Hoy leo en El País un interesante artículo de opinión en el que se destaca la incongruencia de nuestra modernidad que antepone los medios al talento. Antes, alguien con algo que decir necesitaba un largo peregrinar por intermediarios para encontrar un medio de difusión de sus ideas que, en la mayoría de los casos, resultaba infructuoso. Hoy por el contrario, el ámbito de difusión es precursor de la idea. Medios como éste en el que empiezo se encuentran a disposición de cualquiera y, como consecuencia, se puede encontrar de todo, desde maravillosas reflexiones a banales opiniones a veces rayanas en la chabacanería. Se crea una disfunción difícilmente gestionable y que abarca desde los foros más intrascendentes hasta los medios de comunicación pretendidamente serios o que deben estar sujetos a controles con fundamento. Me viene a la memoria un comentario que leí, creo, a Francisco de Ayala en una entrevista -perdóneme don Francisco si no fue usted quien pronunció esas palabras- en el que venía a decir que uno de los errores de la universalización de la enseñanza había sido que, ahora, todo el mundo quiere ser escritor o, incluso, se considera como tal. Algo así como les hemos enseñado a leer y a escribir y ahora todos quieren ser escritores. Compartiendo el espíritu de la crítica mordaz, creo también compartir el íntimo significado que no tiene por qué ser considerado ni antidemocrático ni peyorativamente elitista: no todo tiene que evaluarse de la misma manera ni se le puede dar pábulo por igual a las opiniones de cualquiera. Ese mensaje, desde el punto de vista conceptual, seguro que es compartido por casi cualquier lector: no es lo mismo Rajoy que Rubalcaba; no es lo mismo un catedrático de lingüística comparada para opinar sobre Gramática que un ciudadano que apenas ha cursado los estudios básicos. Ahora bien, lo que a mí me produce perplejidad es que ese filtro que parece casi natural y que seguramente aplicamos todos al fondo no implique un respeto semejante por las formas, las cuales, prácticamente por ellas mismas, podrían servir en muchos casos para hacernos distinguir el crédito que merece su autor.

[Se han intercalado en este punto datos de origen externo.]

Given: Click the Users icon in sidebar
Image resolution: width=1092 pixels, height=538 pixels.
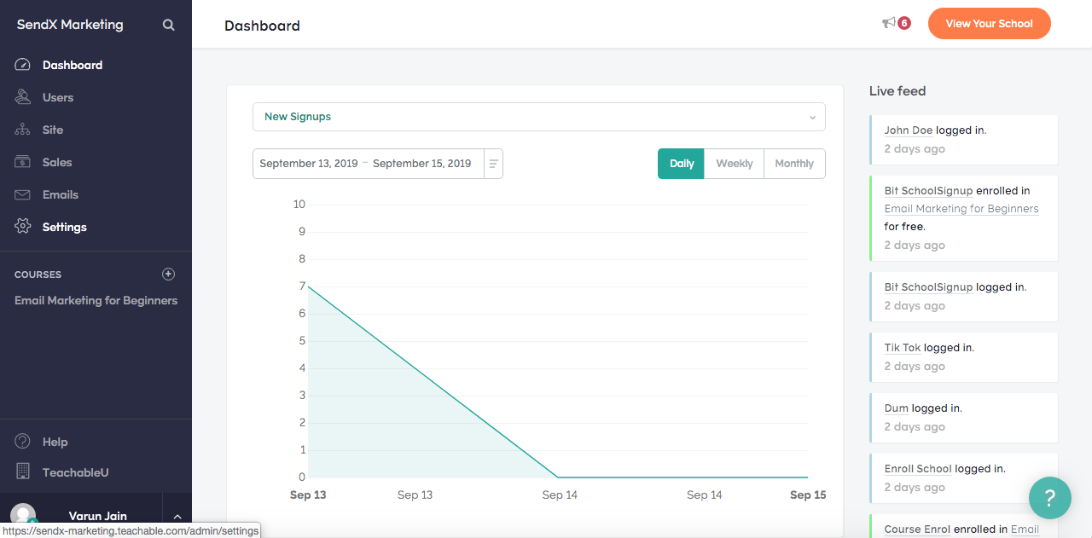Looking at the screenshot, I should click(23, 97).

Ese problema desde luego no es igual en unos medios que en otros. Ciertamente, don Francisco, yo podría fácilmente caer en la categoría de los advenedizos. Pero es por eso por lo que el medio que utilizo es libre y, por tanto, no sujeto a control previo a la publicación; su atractivo tinte democrático lleva consigo el riesgo de que lo que yo diga pueda ofender no ya moralmente, sino incluso estéticamente, a los pocos lectores que barrunto tener. A ellos corresponde ponerme en mi lugar y a su escrutinio me someto. Lo que no me parece igual, sin embargo, es que profesionales de la palabra y la información se comporten con un grado de irreflexión e indolencia tanto conceptual como formal realmente grande y que escapen a los mínimos controles a que deberían estar sujetos en medios de comunicación serios. 

Ayer, también en El País, un artículo me llamó poderosamente la atención por su título y entradilla. No voy a referirme literalmente a ellos porque no vienen al caso. De hecho aparecen noticias y comentarios similares con frecuencia en éste y otros medios periodísticos. Diré, sin embargo, que se trataba de un comentario acerca de la sensación térmica que puede diferir, y de hecho lo hace, de la temperatura. Aparte de lo intrascendente, por común y experimentado casi por cualquier individuo, de la noticia, lo que llamó poderosamente mi atención fue la cuantificación. ¿Cómo se puede saber qué siente el ser humano medio a -20 ºC? Y lo que es más difícil, ¿cómo distinguirlo de lo que experimenta cuando la temperatura es de -18 o de -22 ºC? ¿Qué instrumento de medida capacita al (¿o era la?, no lo recuerdo) periodista para utilizar esas cifras con precisión repetitiva a lo largo del artículo? ¿No se le ha ocurrido ni a él (ella) ni a sus correctores y jefes que lo que es cierto cualitativamente no se puede sostener cuantitativamente, a no ser que se hagan las precisiones oportunas? Toda persona educada sabe que existen dispositivos denominados termómetros que miden una cantidad física denominada temperatura (con independencia de lo que tal magnitud signifique íntimamente para la Ciencia) y entiende que cuando esa cantidad es más pequeña solemos sentir más frío y cuando asciende sentimos más calor. Así, de forma cualitativa. También es común a cualquier ser humano el conocimiento de cómo esa sensación térmica varía cuando otras variables meteorológicas influyen en la comparación: no sentimos el mismo calor ni el mismo frío aun teniendo la misma temperatura en una ciudad húmeda que en otra seca (por cierto, también las personas educadas conocen unos dispositivos denominados higrómetros que miden la humedad); experimentamos calores y fríos distintos un día ventoso que otro calmo (y sí, también hay anemómetros que miden la velocidad del viento). Pero ¿cómo se mide la sensación térmica? y más aún, ¿la sensación térmica de quién?, ¿del ser humano medio, en qué franja de edad, sexo y otras características físicas? En mi casa somos cuatro y no sentimos por igual el frío y el calor, pero es que yo mismo tengo en estos momentos una sensación térmica de lo más confortable en la práctica totalidad de mi cuerpo, gracias a la calefacción de casa, y sin embargo tengo tanto las manos como los pies que bien se podría pensar se encuentran en el Círculo Polar Ártico.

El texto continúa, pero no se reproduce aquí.